Scientists have created healthy mice born from two moms

The discovery sidestepped the problem of genomic imprinting but presents ethical and practical hurdles if this technology were to ever be considered for humans.

Scientists have created healthy mice born from two moms
Image: Leyun Wang

Scientists at the Chinese Academy of Sciences have used stem cells and genetic manipulation and successfully produced 29 live, healthy offspring from same-sex parents.

The outcomes suggest that the biological barriers to same-sex mammalian reproduction can now be circumvented. Although the technique is not efficacious as pups from two fathers were also born but only survived for around 48 hours.

To produce healthy mice, scientists needed to get around the genomic imprinting barrier, in which certain maternal or fatherly genes are imprinted (artificially labeled) and turned off amid the underlying phases of embryonic development.

Since some genes imprinted in a mother’s genetic material aren’t imprinted in the father’s, and vice versa, a mammalian offspring needs material from parents of both sexes in order to get all of the necessary activated genes.

Co-senior author Qi Zhou said, “We were interested in the question of why mammals can only undergo sexual reproduction. We have made several findings in the past by combining reproduction and regeneration, so we tried to find out whether more normal mice with two female parents, or even mice with two male parents, could be produced using haploid embryonic stem cells with gene deletions.”

Scientists used haploid embryonic stem cells (ESCs), which contain half the normal number of chromosomes and DNA from only one parent and which the researchers believe were the key to their success. The researchers created the mice with two mothers by deleting three imprinting regions of the genome from haploid ESCs containing a female parent’s DNA and injected them into eggs from another female mouse. They produced 29 live mice from 210 embryos. The mice were normal, lived to adulthood, and had babies of their own.

Co-senior author Baoyang Hu said, “We found in this study that haploid ESCs were more similar to primordial germ cells, the precursors of eggs and sperm. The genomic imprinting that’s found in gametes was erased.”

Co-senior author Wei Li said, “There are still obstacles to using these methods in other mammals, including the need to identify problematic imprinted genes that are unique to each species and concerns for the offspring that don’t survive or that experience severe abnormalities. They do hope, however, to explore these techniques in other research animals in the future.”

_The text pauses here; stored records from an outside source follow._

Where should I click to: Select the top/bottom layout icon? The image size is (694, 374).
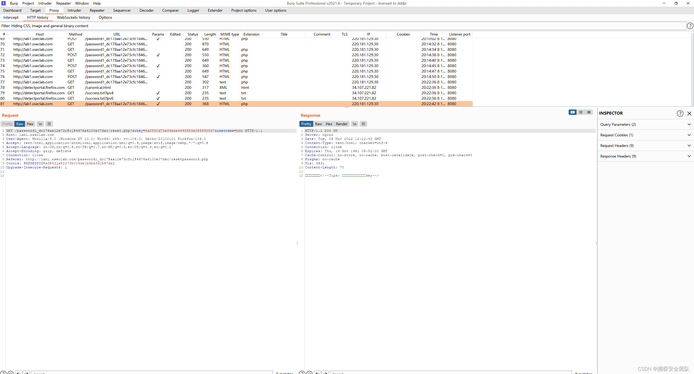point(581,112)
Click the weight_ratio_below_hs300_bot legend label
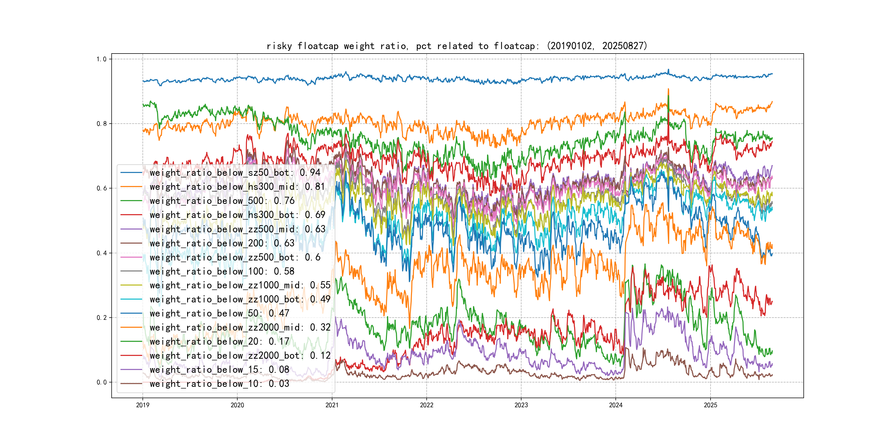Viewport: 893px width, 447px height. coord(237,215)
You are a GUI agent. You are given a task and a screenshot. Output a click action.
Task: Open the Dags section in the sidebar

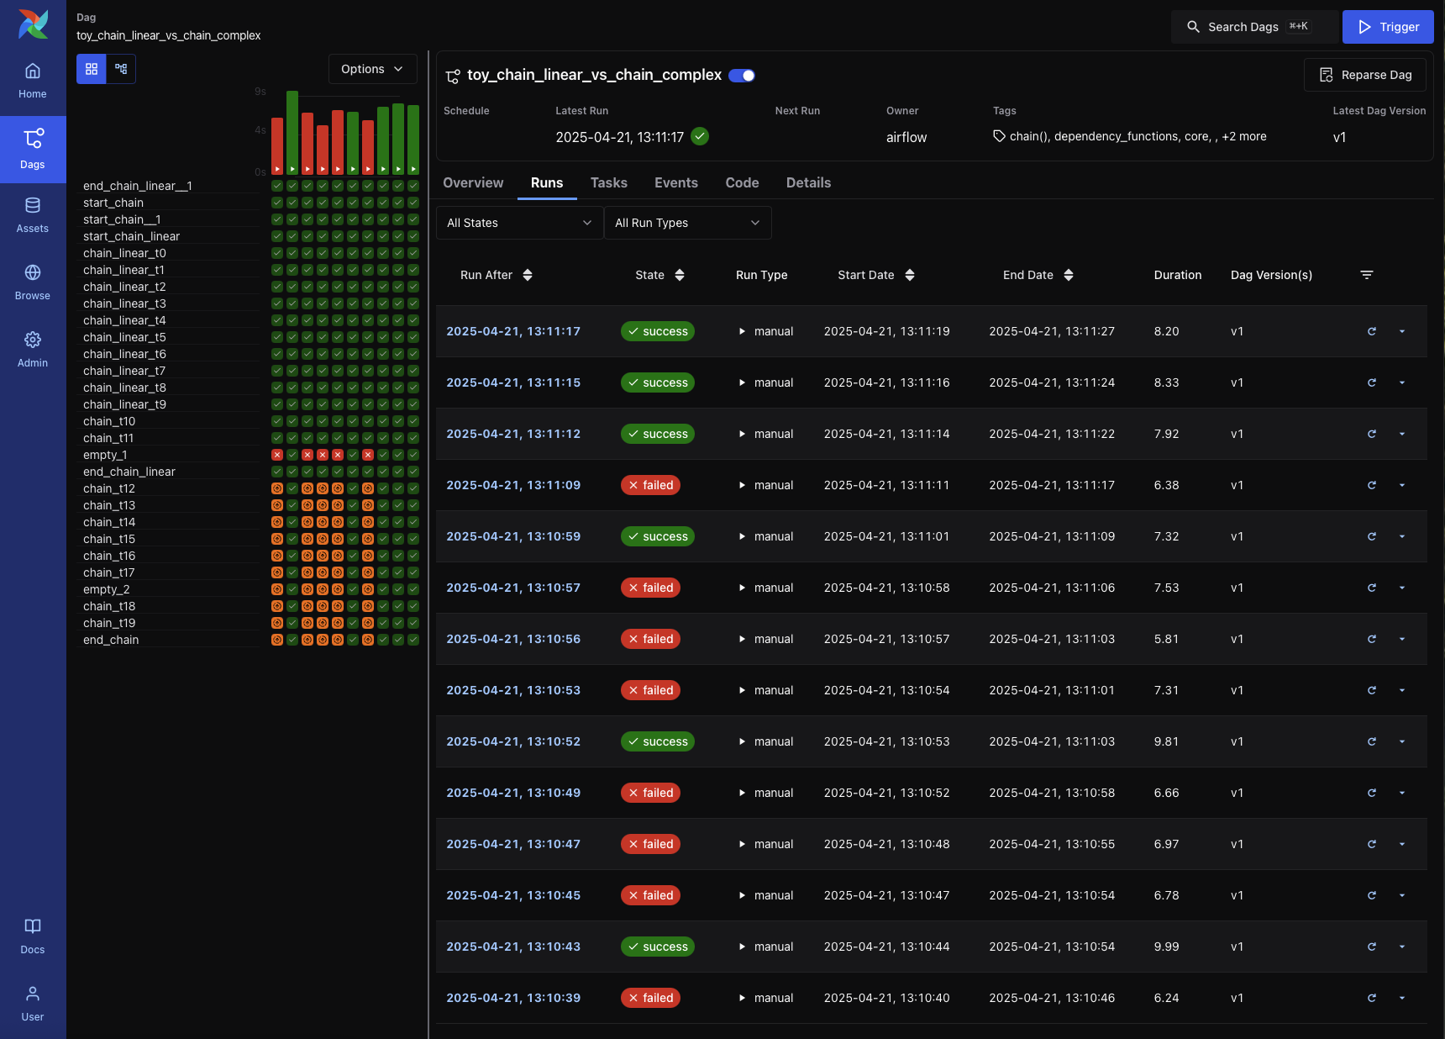click(x=33, y=150)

“This research shows us what’s possible. We saw that the defects in bimaternal mice can be eliminated and that bipaternal reproduction barriers in mammals can also be crossed through imprinting modification. We also revealed some of the most important imprinted regions that hinder the development of mice with same-sex parents, which are also interesting for studying genomic imprinting and animal cloning.”

The work, presented October 11 in the journal Cell Stem Cell.